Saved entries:
━━━━━━━━

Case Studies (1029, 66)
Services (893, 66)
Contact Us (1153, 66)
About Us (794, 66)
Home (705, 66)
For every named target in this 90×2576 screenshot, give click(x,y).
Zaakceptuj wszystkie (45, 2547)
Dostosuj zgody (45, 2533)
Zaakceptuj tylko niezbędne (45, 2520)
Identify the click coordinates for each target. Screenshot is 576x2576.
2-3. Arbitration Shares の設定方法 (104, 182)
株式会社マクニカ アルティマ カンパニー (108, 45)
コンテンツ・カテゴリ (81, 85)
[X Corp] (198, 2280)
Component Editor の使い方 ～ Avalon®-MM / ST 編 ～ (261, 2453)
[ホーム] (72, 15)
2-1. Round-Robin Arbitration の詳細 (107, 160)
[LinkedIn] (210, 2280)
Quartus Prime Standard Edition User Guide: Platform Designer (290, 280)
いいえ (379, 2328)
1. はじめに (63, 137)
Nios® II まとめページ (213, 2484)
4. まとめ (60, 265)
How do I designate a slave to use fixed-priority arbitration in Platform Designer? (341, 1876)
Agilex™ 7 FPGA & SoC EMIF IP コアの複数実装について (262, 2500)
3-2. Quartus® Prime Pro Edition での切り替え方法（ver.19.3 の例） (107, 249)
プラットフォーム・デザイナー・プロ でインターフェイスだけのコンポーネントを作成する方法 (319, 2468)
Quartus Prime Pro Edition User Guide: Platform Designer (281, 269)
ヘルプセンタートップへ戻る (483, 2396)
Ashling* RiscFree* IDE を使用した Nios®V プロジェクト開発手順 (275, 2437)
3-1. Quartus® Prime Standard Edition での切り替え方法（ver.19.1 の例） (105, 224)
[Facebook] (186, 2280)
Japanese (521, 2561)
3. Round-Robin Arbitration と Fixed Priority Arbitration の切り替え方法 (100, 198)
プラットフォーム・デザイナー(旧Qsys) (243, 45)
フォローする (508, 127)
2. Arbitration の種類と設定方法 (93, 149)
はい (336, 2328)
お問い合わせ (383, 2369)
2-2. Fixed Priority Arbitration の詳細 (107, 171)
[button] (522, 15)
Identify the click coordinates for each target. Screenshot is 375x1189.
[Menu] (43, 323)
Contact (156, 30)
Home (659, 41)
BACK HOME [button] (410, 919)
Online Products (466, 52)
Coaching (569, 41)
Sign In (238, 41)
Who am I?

━━━━━━━━

Assigned task — Would you please copy all lines in the data that contain the word "Robin"?

Task solution —
2-1. Round-Robin Arbitration の詳細 (107, 160)
3. Round-Robin Arbitration と Fixed Priority Arbitration の切り替え方法 (100, 198)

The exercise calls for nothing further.